I lost my older son Marcos in an accident caused by an 80 y/o woman
by sendy rivera
November 24th 2005, we had made all plans to celebrate Thanks giving. Friends and family together. that morning I asked my son not to ride his motorcycle, that instead his father, my younger son and I would pick him up. His answer was "Mom I ride safely, you know I do not speed" Sure enough my son did not speed and I knew this, what he or we did not know that an 80 yrs old with a dx of degenerative macular disease was going to intersect him in his right of way. All the dreams and plans for that thanks giving and my b-day which is Nov 25th were shattered, and faded in seconds.
He had just called his brother and told him "I am close to the house" "I'll see you soon, I love you" those were his last words. Words that are constantly repeated in our hearts and minds, but that were stolen from us. It has been a hard and laborious journey, we have found comfort in the love of each other and the friends and family who have never left us alone.
We have dedicated our garden to our son and work constantly in continuing the work we have initiated with him as child, we try to keep alive the things he loved like the passion flower vine and the gardenias and the rest of our garden.The heart of a parent is broken when a child dies, but we must find comfort and a reason to continue. I believe forgiveness is the best medicine,and we have forgiven her irresponsibility. we dedicate time to be together and laugh and cry in front of each other, knowing that one day we will all be together and this grief and pain will all be over. We keep busy(too busy)I read a lot about others experiences and how they have managed to live this horrible pain.
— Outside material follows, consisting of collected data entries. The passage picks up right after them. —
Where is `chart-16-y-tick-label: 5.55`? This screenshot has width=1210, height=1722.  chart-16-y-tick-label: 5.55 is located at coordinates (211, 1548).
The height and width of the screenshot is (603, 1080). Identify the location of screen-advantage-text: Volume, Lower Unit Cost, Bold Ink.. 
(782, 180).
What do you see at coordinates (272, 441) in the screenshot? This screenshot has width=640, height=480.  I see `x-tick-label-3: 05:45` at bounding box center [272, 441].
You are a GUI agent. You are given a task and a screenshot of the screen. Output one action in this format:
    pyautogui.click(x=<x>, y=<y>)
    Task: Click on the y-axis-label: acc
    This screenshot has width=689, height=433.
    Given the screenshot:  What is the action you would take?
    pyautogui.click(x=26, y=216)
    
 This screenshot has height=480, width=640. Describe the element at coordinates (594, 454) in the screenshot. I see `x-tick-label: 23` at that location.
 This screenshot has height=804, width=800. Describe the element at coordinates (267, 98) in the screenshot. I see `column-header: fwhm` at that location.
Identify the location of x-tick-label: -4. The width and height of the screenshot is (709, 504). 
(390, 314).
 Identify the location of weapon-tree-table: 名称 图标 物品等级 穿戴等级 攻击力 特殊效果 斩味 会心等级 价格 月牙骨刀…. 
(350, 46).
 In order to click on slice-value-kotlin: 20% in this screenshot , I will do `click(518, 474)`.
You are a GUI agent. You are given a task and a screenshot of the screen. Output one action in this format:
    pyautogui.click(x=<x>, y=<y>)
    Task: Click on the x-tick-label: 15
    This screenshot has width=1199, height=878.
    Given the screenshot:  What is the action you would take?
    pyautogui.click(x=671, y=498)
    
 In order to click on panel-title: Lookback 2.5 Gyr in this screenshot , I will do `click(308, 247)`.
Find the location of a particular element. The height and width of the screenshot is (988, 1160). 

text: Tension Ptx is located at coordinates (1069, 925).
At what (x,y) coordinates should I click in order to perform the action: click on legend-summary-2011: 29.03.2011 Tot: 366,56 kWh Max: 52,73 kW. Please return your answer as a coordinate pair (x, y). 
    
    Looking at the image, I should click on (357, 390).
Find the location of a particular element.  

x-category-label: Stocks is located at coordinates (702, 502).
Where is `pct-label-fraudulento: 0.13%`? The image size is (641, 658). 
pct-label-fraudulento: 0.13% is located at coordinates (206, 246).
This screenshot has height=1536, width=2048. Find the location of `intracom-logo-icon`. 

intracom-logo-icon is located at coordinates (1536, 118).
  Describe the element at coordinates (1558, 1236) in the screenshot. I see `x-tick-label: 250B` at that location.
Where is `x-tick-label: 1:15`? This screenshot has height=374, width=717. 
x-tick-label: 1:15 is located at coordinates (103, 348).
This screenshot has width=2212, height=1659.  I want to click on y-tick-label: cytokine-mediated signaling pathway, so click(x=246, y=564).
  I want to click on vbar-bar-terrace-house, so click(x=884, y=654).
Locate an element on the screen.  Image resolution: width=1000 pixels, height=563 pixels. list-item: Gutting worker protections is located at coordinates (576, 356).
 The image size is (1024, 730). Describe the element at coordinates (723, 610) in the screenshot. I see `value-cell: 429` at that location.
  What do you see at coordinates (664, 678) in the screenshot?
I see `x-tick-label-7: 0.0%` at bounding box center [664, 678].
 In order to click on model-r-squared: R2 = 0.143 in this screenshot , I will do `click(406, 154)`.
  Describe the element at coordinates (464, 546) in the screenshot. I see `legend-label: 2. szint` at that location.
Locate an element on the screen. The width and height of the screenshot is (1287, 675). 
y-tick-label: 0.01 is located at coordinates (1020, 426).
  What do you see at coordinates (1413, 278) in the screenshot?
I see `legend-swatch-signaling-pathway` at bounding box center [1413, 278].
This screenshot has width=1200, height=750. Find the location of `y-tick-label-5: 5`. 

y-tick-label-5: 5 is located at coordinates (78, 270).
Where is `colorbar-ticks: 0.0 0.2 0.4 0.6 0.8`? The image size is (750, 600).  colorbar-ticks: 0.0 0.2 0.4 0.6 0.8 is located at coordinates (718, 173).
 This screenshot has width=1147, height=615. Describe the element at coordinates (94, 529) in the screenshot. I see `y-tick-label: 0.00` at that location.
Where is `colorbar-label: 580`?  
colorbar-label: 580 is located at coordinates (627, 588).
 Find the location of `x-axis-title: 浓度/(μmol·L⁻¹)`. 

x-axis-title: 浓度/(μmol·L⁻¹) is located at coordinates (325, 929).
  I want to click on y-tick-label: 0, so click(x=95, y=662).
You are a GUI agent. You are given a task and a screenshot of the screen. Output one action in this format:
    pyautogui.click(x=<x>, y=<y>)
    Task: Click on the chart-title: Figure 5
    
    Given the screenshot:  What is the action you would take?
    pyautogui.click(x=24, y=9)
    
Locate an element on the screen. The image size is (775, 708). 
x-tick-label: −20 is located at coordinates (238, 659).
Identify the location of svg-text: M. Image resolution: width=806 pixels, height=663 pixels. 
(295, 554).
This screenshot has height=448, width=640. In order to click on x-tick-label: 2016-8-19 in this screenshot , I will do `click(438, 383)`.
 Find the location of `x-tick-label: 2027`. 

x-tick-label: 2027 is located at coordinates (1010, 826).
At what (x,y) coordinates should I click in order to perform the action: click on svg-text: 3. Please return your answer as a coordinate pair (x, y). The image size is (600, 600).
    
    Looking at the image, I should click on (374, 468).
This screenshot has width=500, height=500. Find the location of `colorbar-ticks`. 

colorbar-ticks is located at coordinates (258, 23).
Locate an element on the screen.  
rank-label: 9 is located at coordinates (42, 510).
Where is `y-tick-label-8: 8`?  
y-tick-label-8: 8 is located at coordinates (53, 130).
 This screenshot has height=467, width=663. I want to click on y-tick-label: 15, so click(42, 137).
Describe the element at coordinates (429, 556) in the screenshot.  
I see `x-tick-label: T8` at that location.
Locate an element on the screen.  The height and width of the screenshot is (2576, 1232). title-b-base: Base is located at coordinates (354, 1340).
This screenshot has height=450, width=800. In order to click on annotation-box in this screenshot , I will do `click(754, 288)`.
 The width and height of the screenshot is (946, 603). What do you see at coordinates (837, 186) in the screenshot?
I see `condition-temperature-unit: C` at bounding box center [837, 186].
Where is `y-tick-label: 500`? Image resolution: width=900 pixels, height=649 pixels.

Only time and faith( what ever you find comfort) can keep your sanity.Do not quit that is not what your child would have liked for you to do, live each day and allow your self to grief, cry out loud if that give you any comfort, write a letter to your son/daughter, keep a journal of your feelings, seek support of a professional, this journey can not be walked alone.Remind your self of your love for you and other people around you, give thanks for the opportunity to have had your child, he/she was yours specially given to you.reminisce in the beautiful, cheerful, mischief moments.